Data section START

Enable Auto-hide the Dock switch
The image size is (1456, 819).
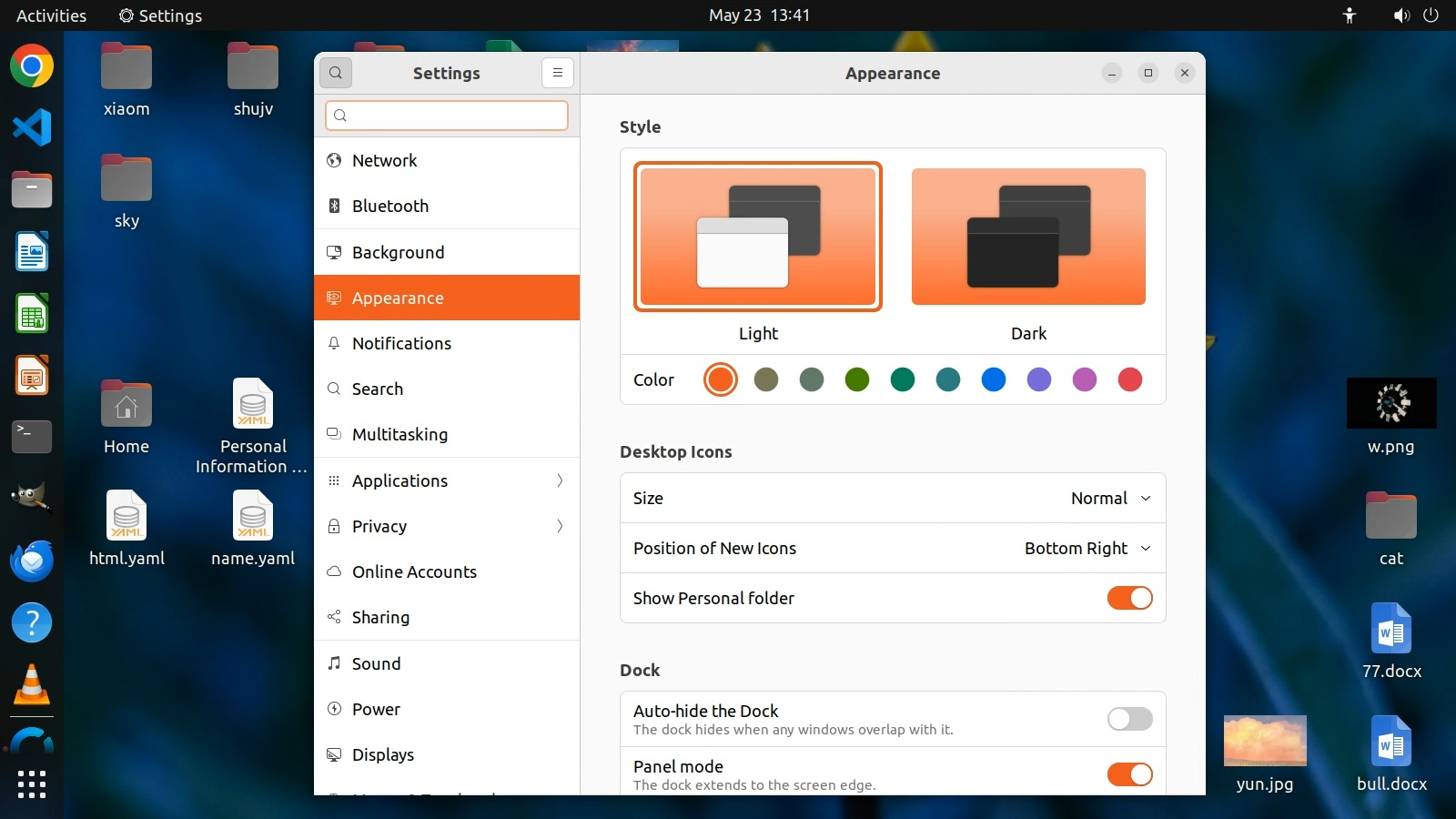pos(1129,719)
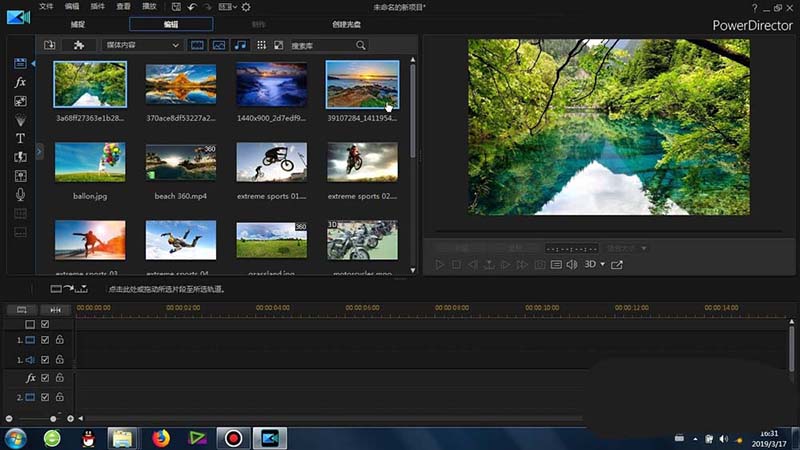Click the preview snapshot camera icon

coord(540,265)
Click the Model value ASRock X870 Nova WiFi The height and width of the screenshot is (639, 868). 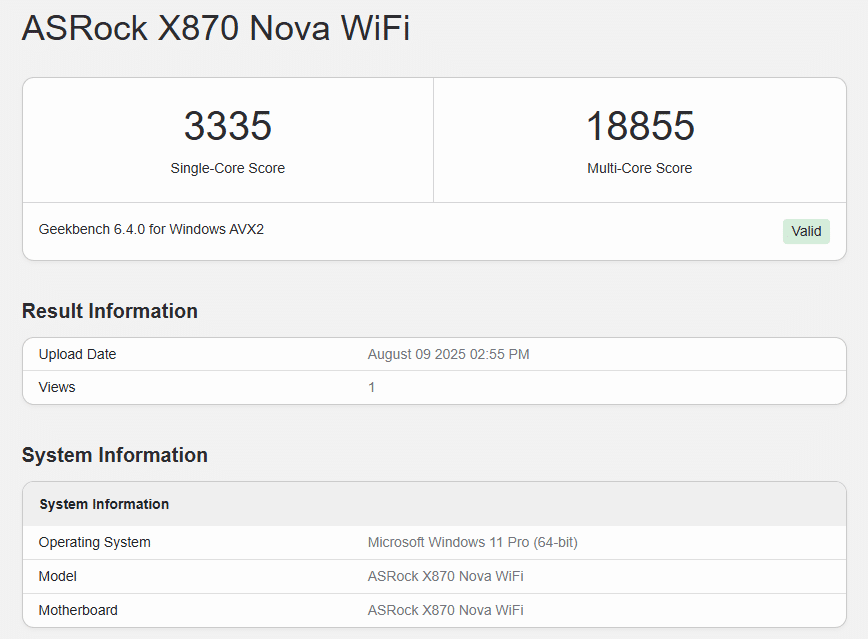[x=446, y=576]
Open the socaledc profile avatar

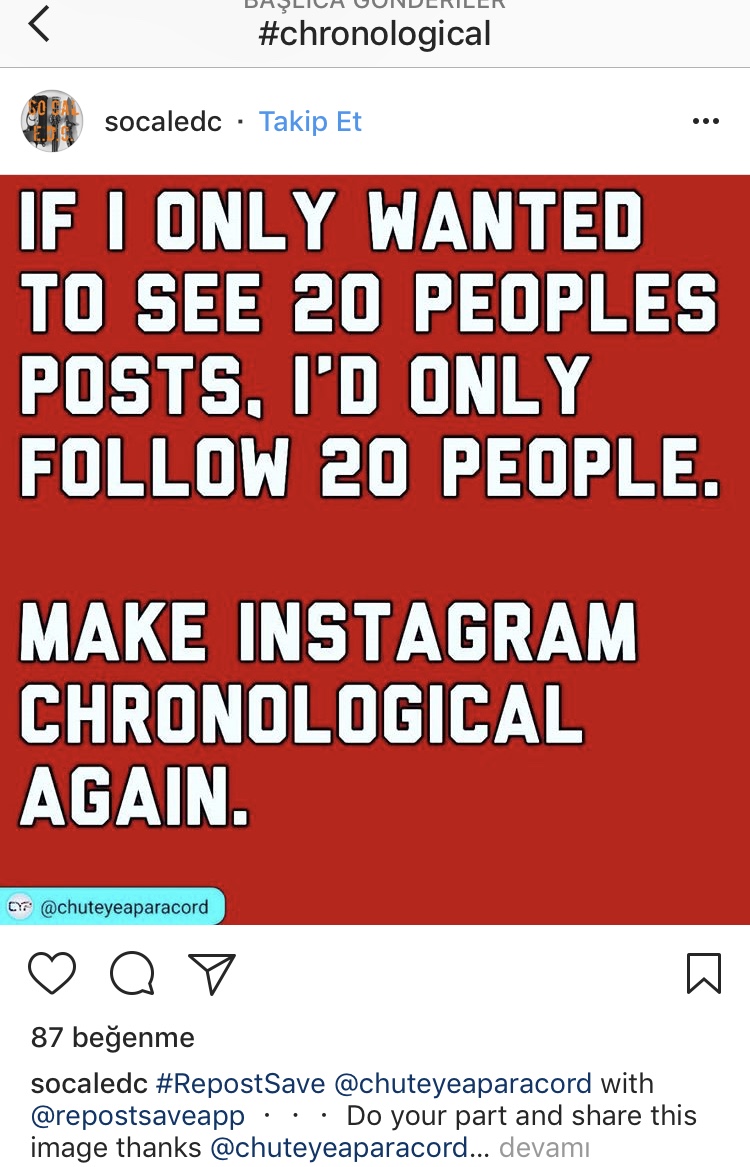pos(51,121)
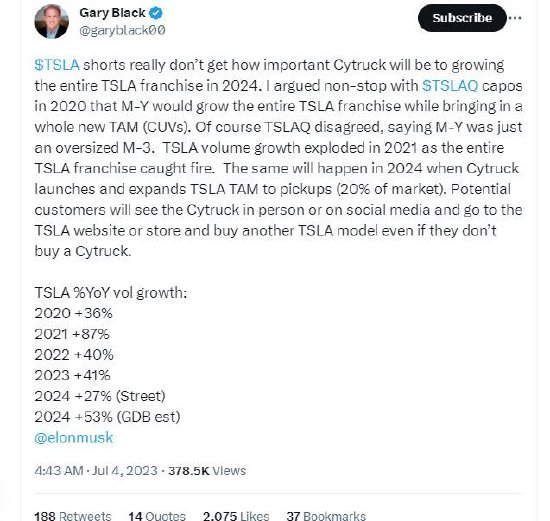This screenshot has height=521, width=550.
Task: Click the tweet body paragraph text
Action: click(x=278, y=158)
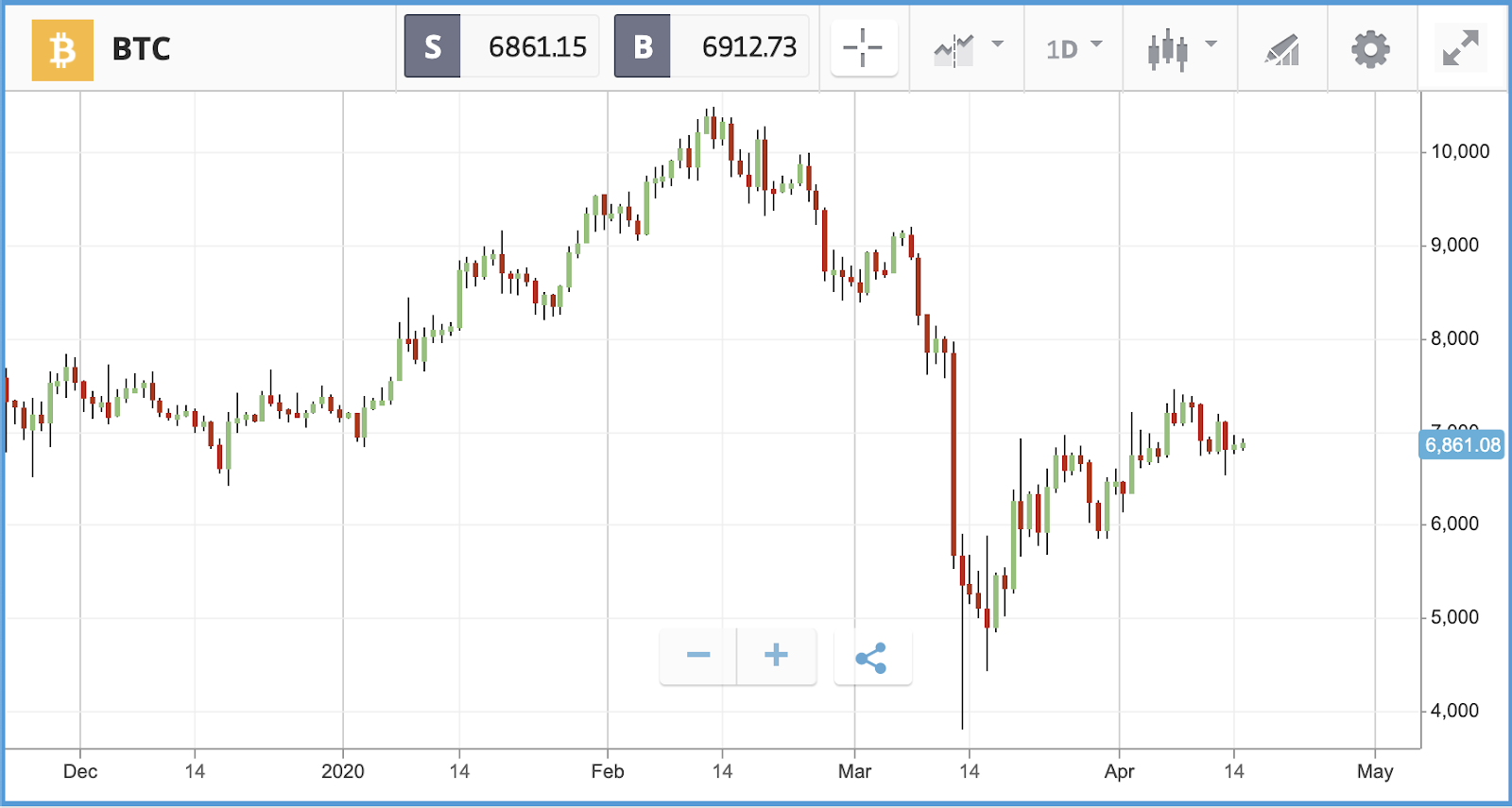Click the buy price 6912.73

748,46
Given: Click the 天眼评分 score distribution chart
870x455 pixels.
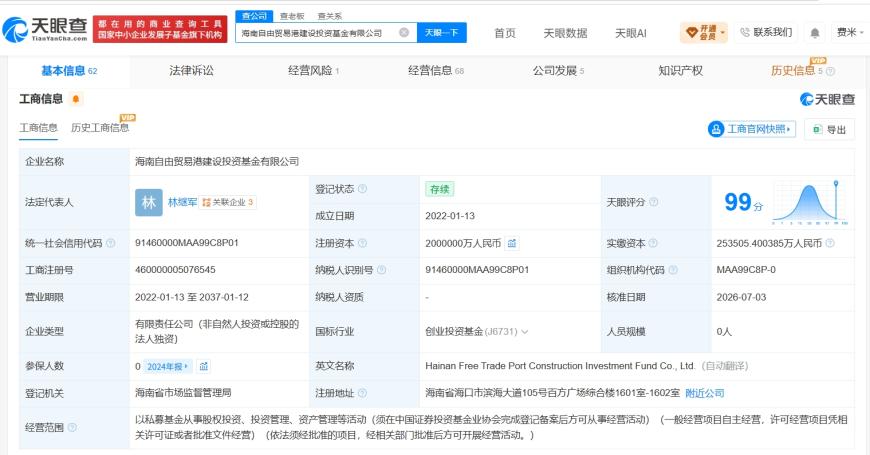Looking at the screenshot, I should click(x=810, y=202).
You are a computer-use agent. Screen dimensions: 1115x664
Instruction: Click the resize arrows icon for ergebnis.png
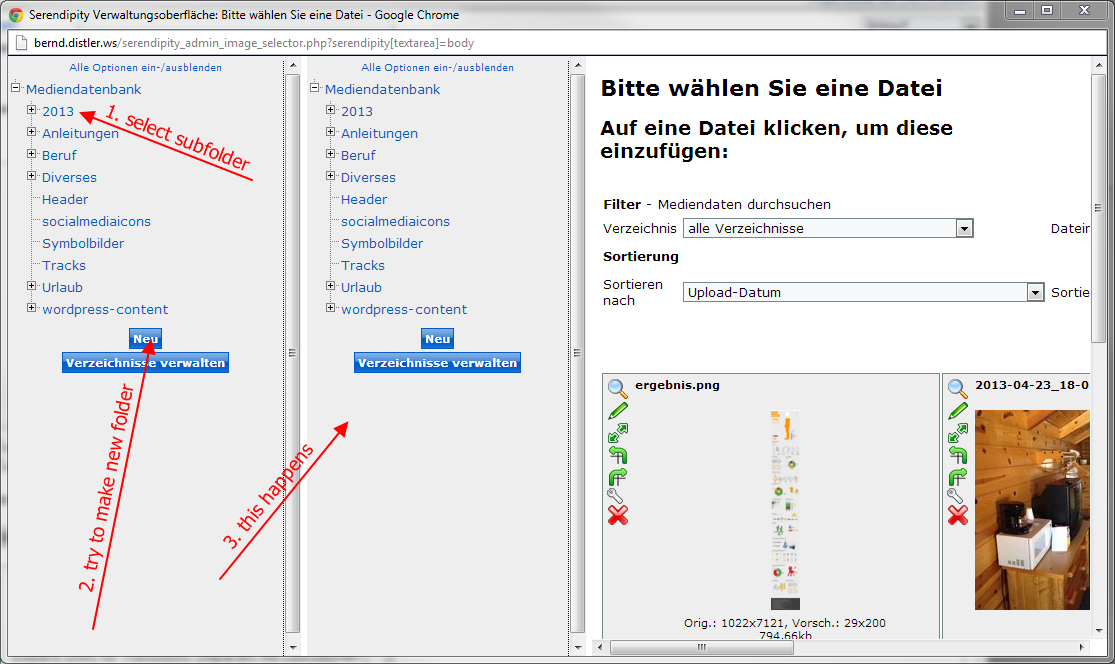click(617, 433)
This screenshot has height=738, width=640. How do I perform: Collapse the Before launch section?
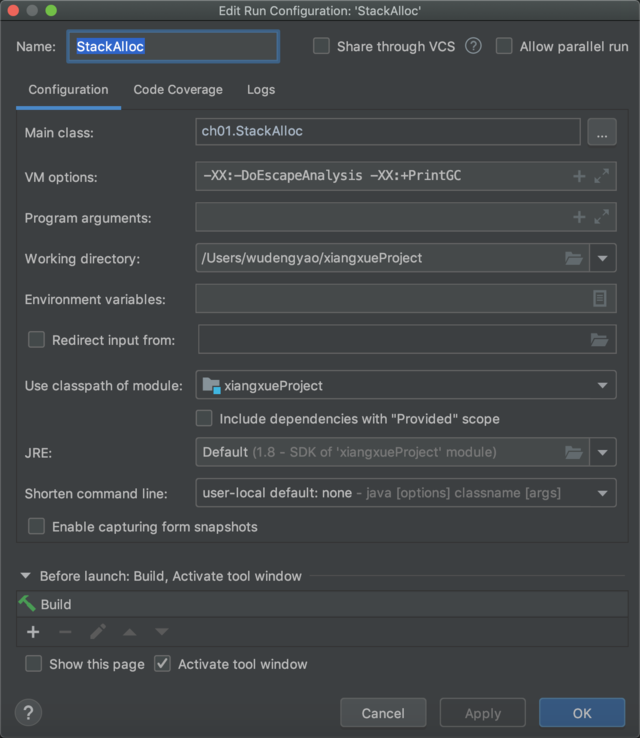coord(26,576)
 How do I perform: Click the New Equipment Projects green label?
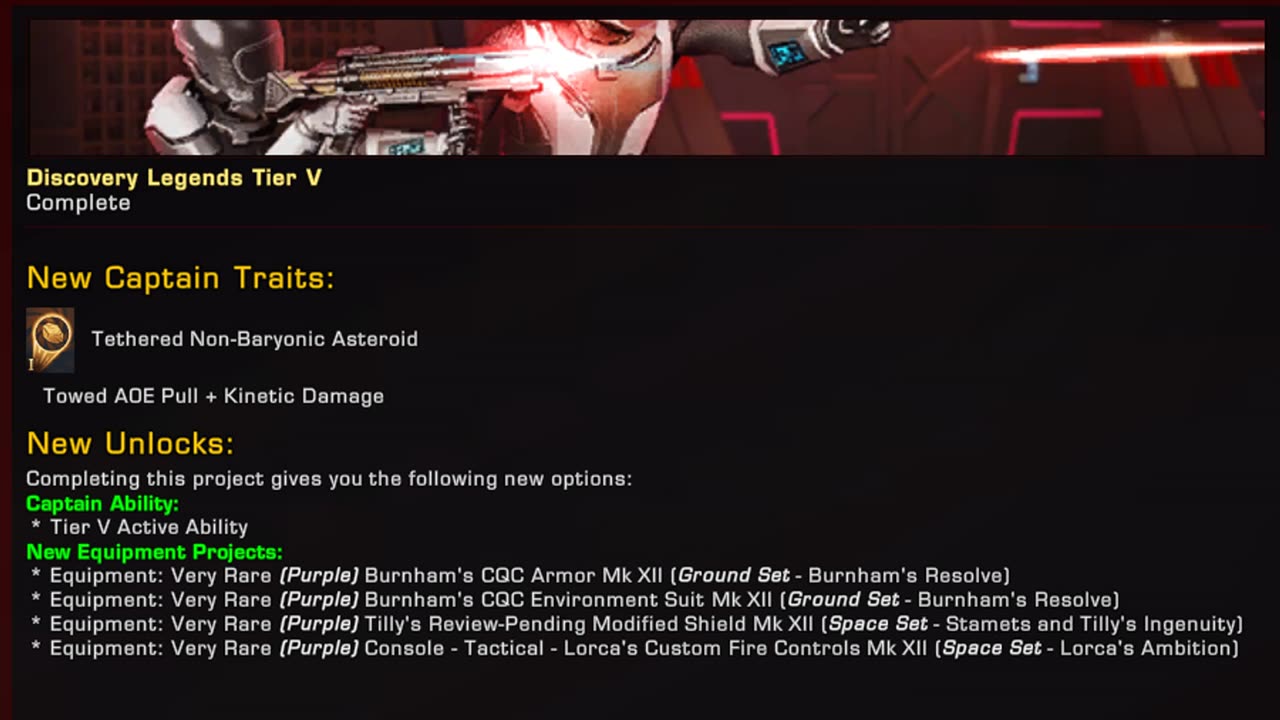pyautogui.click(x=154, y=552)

Data section END

Exercise instructions = Only the lines from the one with "Given: Click the" through the end of the data, both ends included, should be written out exactly, and no pictures should appear.

Result for this exercise =
Given: Click the 天眼评分 score distribution chart
870x455 pixels.
Looking at the screenshot, I should click(x=810, y=202).
You are a computer-use agent. Screen dimensions: 1115x664
Instruction: Click the resize arrows icon for ergebnis.png
click(617, 433)
This screenshot has height=738, width=640. How do I perform: Collapse the Before launch section?
coord(26,576)
 How do I perform: Click the New Equipment Projects green label?
pyautogui.click(x=154, y=552)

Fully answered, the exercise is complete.